[Goals]:
1. How would you render this sentence from the BOCU text in Spanish: "Each code point is encoded with at most four bytes."
2. Carry on writing the BOCU text, picking up right after its final sentence.

[Text excerpt]:
D1 128-block: A 128-block is a range of 128 code points starting on an even 128 boundary. This is not to be confused with the term block in the generic sense as used by the Unicode Standard.

1.2 Generic BOCU

Binary Ordered Compression for Unicode [BOCU] employs a kind of difference encoding tailored to Unicode text. In compressing a sequence of code points, you subtract the last code point from the current code point, producing a signed delta value that can range from -10FFFF₁₆ to 10FFFF₁₆. The delta is then encoded in a series of bytes. Small differences are encoded in a small number of bytes; larger differences are encoded in a successively larger number of bytes.

Compression is achieved because normal Unicode text contains sequences of code points from the same script block. Small alphabets are allocated in blocks of 128 code points, so that the difference between two code points from such a block can be encoded with a single byte. Large script blocks like CJK Unihan are covered with 2-byte-encoded differences.

In order to minimize the absolute values of differences and thus improve the compression, the previous code point is adjusted to the middle of a 128-block. This covers a 128-block with differences of -64..+63 around the center code point instead of requiring differences of -127..+127 without the adjustment. A special range check for the larger CJK Unihan block ensures that it is covered with differences of about ±10500 which can be encoded with 2 bytes each.

BOCU preserves binary code point order by encoding differences into byte sequences in such a way that the lexical order of the byte sequences corresponds to the numeric order of the difference values.

Small differences are encoded with single bytes. Larger differences are encoded with multi-byte sequences consisting of a so-called “lead byte” and one or more “trail bytes”. Byte values for single and lead bytes are necessarily disjoint, but may overlap with byte values for trail bytes.

For BOCU, the center of the lead byte range is used for a zero difference, and lead bytes for positive and negative differences are arranged symmetrically around it, with the lead byte values farther from the middle for larger absolute differences.

1.3 BOCU-1 Profile

BOCU-1 enhances the generic algorithm mainly by using a different set of byte value ranges to achieve MIME compatibility. It encodes U+0000..U+0020 (that is, C0 control codes U+0000..U+001F and U+0020 SPACE) directly with byte values 00..20. The ASCII byte values for common C0 control codes (especially 0D for CR and 0A for LF) are not used in the encoding of other characters at all. In addition, the space character U+0020 does not affect the state. This is to avoid large difference values at the beginning and end of each word.

As a result, only the code points above U+0020 are encoded with multi-byte sequences for their differences, and the lead byte range for these sequences starts at 0x21. Some byte values below 0x20 corresponding to rarely-used C0 control codes are also used as trail bytes in multi-byte sequences. Each code point is encoded with at most four bytes.

BOCU-1 uses FF as a special reset byte; see Section 2.4, Details.

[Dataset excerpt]

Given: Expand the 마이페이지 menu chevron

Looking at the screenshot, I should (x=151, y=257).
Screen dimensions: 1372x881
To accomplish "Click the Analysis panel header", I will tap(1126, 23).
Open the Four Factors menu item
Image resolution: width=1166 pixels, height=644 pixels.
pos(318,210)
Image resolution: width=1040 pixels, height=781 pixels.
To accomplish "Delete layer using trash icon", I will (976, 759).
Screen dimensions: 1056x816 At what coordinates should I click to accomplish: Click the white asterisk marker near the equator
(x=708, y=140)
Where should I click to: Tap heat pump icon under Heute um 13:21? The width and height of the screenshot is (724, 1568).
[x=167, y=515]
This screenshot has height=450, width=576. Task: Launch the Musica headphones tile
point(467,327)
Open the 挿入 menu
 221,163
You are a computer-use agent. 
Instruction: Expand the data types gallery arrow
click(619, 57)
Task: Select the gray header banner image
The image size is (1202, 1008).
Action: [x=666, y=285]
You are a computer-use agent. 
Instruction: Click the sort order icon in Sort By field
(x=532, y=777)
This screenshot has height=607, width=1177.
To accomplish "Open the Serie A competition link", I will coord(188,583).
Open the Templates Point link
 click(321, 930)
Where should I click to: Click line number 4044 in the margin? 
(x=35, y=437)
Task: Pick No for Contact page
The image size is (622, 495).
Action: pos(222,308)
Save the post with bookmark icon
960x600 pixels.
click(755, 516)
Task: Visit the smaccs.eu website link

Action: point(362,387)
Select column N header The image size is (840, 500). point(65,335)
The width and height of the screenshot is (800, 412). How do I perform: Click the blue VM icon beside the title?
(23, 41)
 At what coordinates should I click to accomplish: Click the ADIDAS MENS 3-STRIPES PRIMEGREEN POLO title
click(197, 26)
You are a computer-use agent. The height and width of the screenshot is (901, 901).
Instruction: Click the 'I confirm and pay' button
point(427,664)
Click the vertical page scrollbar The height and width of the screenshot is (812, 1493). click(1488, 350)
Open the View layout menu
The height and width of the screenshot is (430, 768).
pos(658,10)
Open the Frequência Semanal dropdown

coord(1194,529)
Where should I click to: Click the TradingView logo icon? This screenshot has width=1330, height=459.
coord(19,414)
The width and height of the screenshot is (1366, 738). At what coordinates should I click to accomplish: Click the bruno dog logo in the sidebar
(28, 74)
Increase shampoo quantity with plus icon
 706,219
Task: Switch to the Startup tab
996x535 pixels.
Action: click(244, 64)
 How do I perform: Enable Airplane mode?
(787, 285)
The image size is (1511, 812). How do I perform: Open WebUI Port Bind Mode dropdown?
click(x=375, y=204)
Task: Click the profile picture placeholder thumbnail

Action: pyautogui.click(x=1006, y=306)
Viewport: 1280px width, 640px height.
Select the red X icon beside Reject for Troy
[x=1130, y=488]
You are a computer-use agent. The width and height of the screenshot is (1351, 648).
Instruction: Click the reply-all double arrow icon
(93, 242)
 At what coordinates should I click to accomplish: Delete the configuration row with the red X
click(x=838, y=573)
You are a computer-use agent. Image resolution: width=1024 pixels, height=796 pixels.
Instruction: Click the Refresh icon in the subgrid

[Answers below]:
1. Cada punto de código se codifica con un máximo de cuatro bytes.

2.
2 Features of BOCU-1

2.1 Compression

For runs of code points from the same 128-block, exactly one byte is output per input code point. The same is true for the Hiragana range, even though it does not start at an even 128 boundary. For runs of CJK Unihan or Hangul code points, two bytes are output per input code point. These byte-per-code point ratios are the same as for [SCSU].

For runs of characters up to U+2DD4B, which includes almost all assigned Unicode characters, at most three bytes are output per input code point. The maximum number of bytes per code point is four.

The startup overhead is very low (similar to [SCSU]), which makes BOCU-1 useful for very short strings like individual names.

With BOCU-1, texts in languages with Latin-based scripts take about the same amount of space as with UTF-8, while texts in all other languages take about 25%-60% less space. Compared to UTF-16, texts in all languages with small character repertoires take approximately half as much space in BOCU-1. For large character sets, i.e., Chinese/Japanese/Korean, texts are about the same size for UTF-16 and BOCU-1.

2.2 Binary Order

The lexical order of BOCU-1 bytes is the same as the code point order of the original text — like UTF-8 but unlike [SCSU] — which allows the compression of large, sorted lists of strings. This makes BOCU-1 suitable for use in databases to reduce storage requirements as described above.

2.3 MIME Compatibility

For compatibility with MIME “text” media types it is a requirement to encode the C0 control codes NUL, CR and LF with the same byte values as in US-ASCII, and to not use those byte values in the encoding of any other character.

BOCU-1 fulfills this requirement, which makes it suitable for MIME “text” media types and directly usable in emails.

In addition, BOCU-1 also encodes nine other C0 control codes with the same byte values as in US-ASCII and does not use these byte values in any other way. In particular, the SUB control with its byte value of 1A is included in this set to avoid problems in DOS/Windows/OS/2 systems where 1A is interpreted as an end-of-file marker in text mode. As a result, BOCU-1 is generally “friendly” for some ASCII-based tools.

2.4 Details

BOCU-1 encodes an input sequence of zero or more Unicode code points into an output sequence of zero or more bytes. It is stateful, that is, the encoding of a character depends on the preceding characters. Its inter-character state consists of a single integer. BOCU-1 is also deterministic, that is, the same input sequence always results in the same output sequence (unlike with [SCSU]).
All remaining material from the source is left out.